=== Provided data ===

════════════════

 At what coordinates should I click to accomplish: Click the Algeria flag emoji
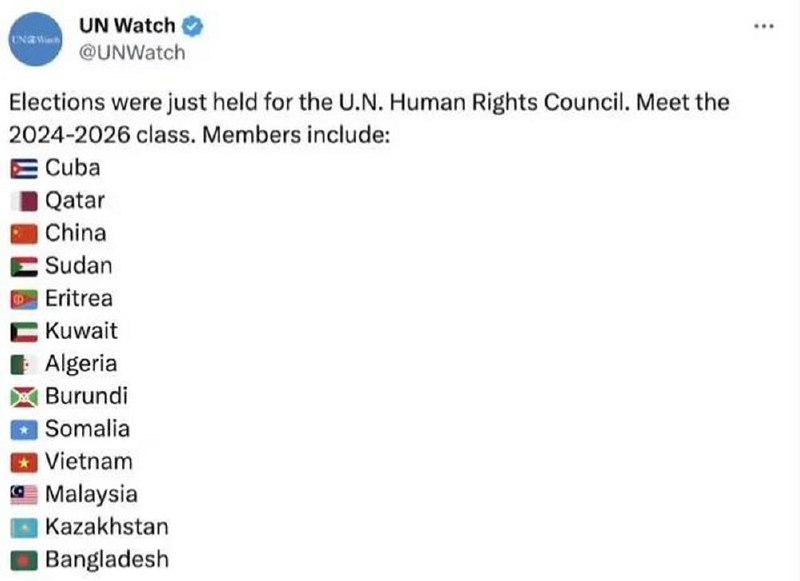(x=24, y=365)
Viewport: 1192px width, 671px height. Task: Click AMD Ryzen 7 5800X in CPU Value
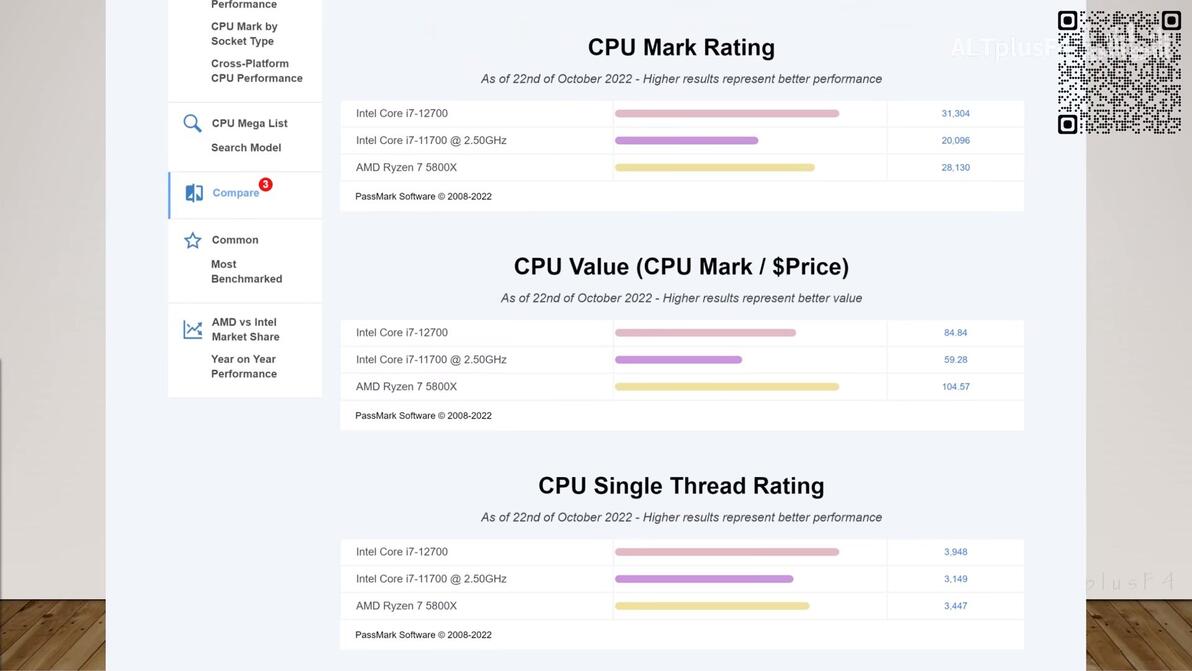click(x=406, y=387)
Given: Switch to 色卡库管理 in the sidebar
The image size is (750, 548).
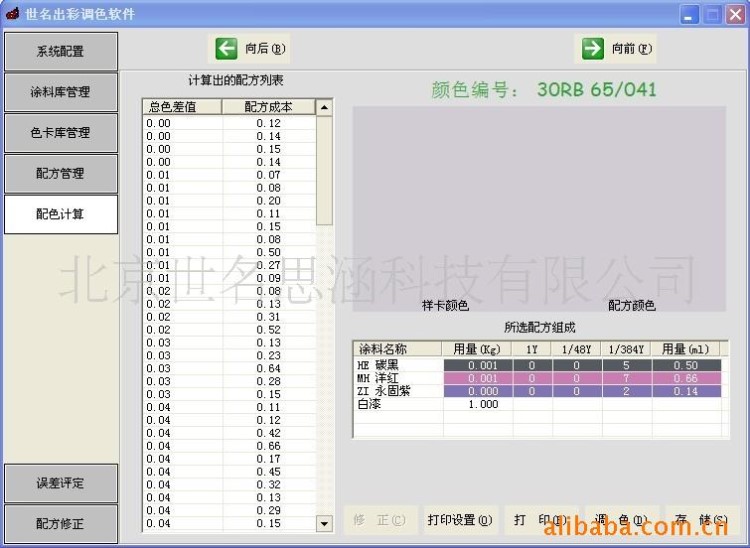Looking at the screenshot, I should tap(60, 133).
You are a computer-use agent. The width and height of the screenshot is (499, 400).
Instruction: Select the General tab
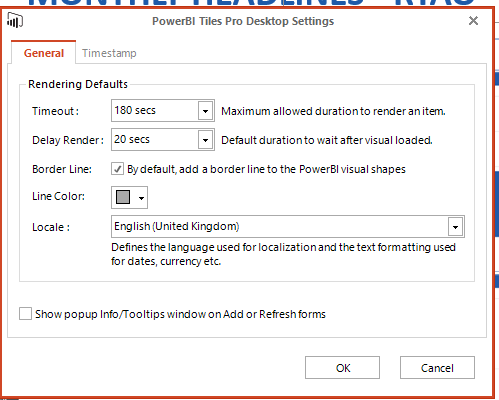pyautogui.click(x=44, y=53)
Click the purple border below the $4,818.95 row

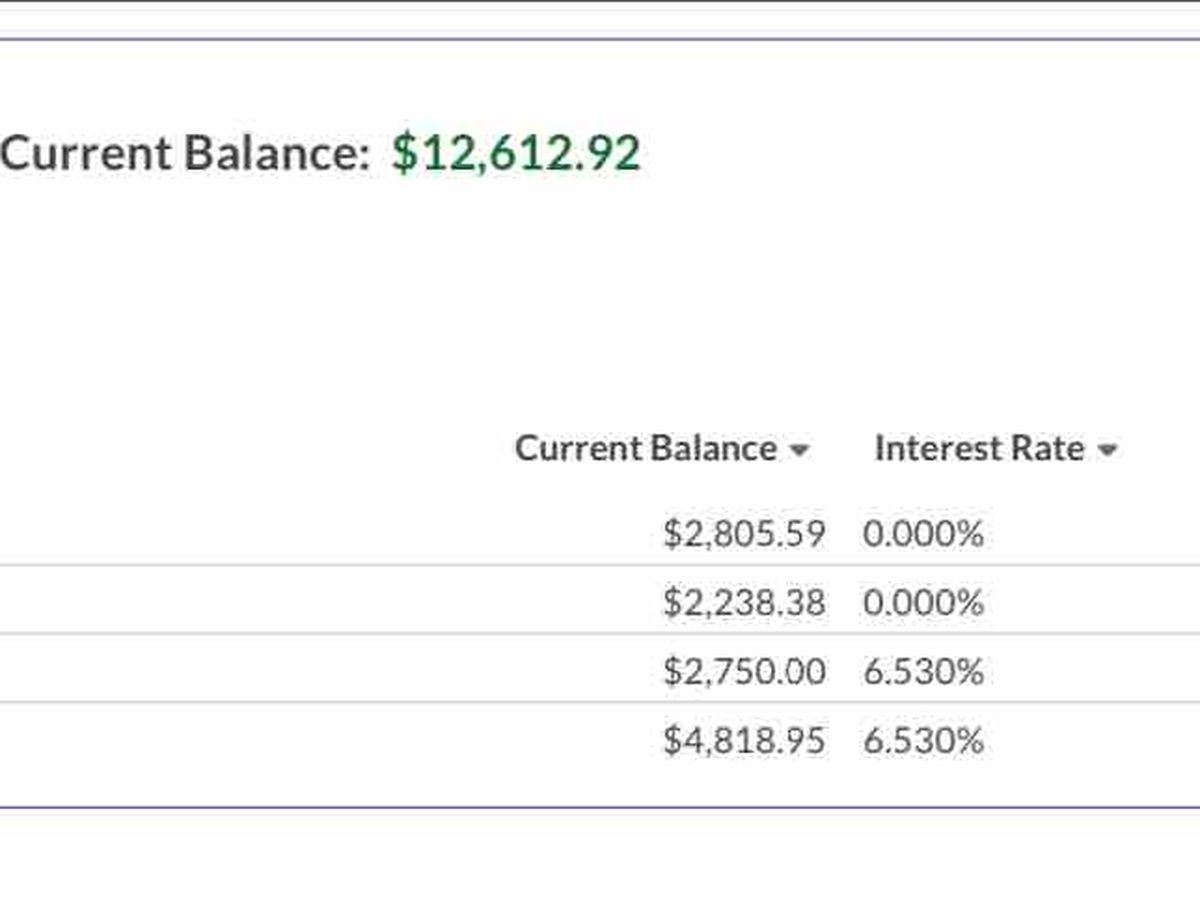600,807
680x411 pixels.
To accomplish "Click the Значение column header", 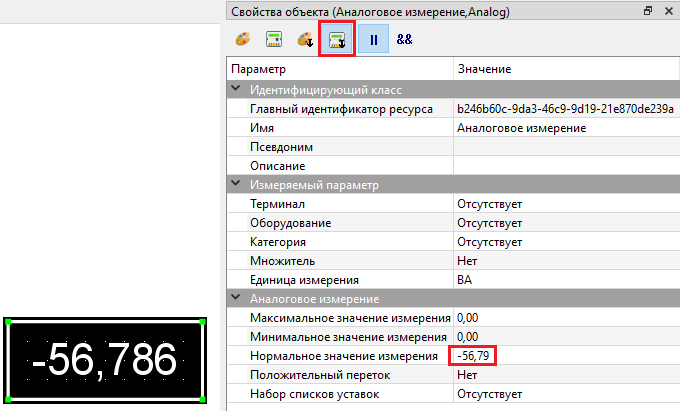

════════════════

=== What to do ===
Set down all the entries exactly as they appear, but skip any pictures.

=== Solution to this task ===
 At what coordinates should I click to accomplish: Click the Algeria flag emoji
(x=24, y=365)
Viewport: 1192px width, 671px height. Task: Click AMD Ryzen 7 5800X in CPU Value
click(x=406, y=387)
Given: Switch to 色卡库管理 in the sidebar
The image size is (750, 548).
Looking at the screenshot, I should tap(60, 133).
You are a computer-use agent. The width and height of the screenshot is (499, 400).
Instruction: Select the General tab
pyautogui.click(x=44, y=53)
Click the purple border below the $4,818.95 row

600,807
680x411 pixels.
To accomplish "Click the Значение column header", 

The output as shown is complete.